*** Dataset records ***

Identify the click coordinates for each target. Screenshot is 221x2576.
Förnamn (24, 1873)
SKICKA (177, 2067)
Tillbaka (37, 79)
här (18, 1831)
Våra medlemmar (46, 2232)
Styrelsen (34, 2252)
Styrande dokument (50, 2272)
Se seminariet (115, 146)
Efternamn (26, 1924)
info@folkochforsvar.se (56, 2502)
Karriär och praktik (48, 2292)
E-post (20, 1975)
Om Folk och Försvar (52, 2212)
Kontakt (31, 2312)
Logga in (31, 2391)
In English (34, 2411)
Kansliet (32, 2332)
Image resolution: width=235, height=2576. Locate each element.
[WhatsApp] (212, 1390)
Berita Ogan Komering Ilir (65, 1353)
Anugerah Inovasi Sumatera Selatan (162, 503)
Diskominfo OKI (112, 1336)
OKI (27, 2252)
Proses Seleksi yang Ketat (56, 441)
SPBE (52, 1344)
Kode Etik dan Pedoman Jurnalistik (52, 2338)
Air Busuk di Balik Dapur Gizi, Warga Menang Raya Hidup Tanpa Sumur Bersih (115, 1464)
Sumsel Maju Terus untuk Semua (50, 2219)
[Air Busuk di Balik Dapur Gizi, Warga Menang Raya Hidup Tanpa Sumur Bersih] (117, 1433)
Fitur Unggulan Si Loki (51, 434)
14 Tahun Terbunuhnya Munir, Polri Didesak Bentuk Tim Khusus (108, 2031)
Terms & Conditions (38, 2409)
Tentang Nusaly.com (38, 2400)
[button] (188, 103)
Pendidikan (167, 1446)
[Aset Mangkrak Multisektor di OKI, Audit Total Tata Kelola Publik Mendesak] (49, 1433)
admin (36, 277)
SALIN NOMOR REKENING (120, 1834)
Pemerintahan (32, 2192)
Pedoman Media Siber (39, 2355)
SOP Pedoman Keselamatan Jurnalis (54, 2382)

*** End of Dataset records ***

Your goal =
All that belongs in your answer is the stretch of entries above from the line with "Anugerah Inovasi Sumatera Selatan (162, 503)" through the line with "Terms & Conditions (38, 2409)", printed exactly.

Answer to the problem =
Anugerah Inovasi Sumatera Selatan (162, 503)
Diskominfo OKI (112, 1336)
OKI (27, 2252)
Proses Seleksi yang Ketat (56, 441)
SPBE (52, 1344)
Kode Etik dan Pedoman Jurnalistik (52, 2338)
Air Busuk di Balik Dapur Gizi, Warga Menang Raya Hidup Tanpa Sumur Bersih (115, 1464)
Sumsel Maju Terus untuk Semua (50, 2219)
[Air Busuk di Balik Dapur Gizi, Warga Menang Raya Hidup Tanpa Sumur Bersih] (117, 1433)
Fitur Unggulan Si Loki (51, 434)
14 Tahun Terbunuhnya Munir, Polri Didesak Bentuk Tim Khusus (108, 2031)
Terms & Conditions (38, 2409)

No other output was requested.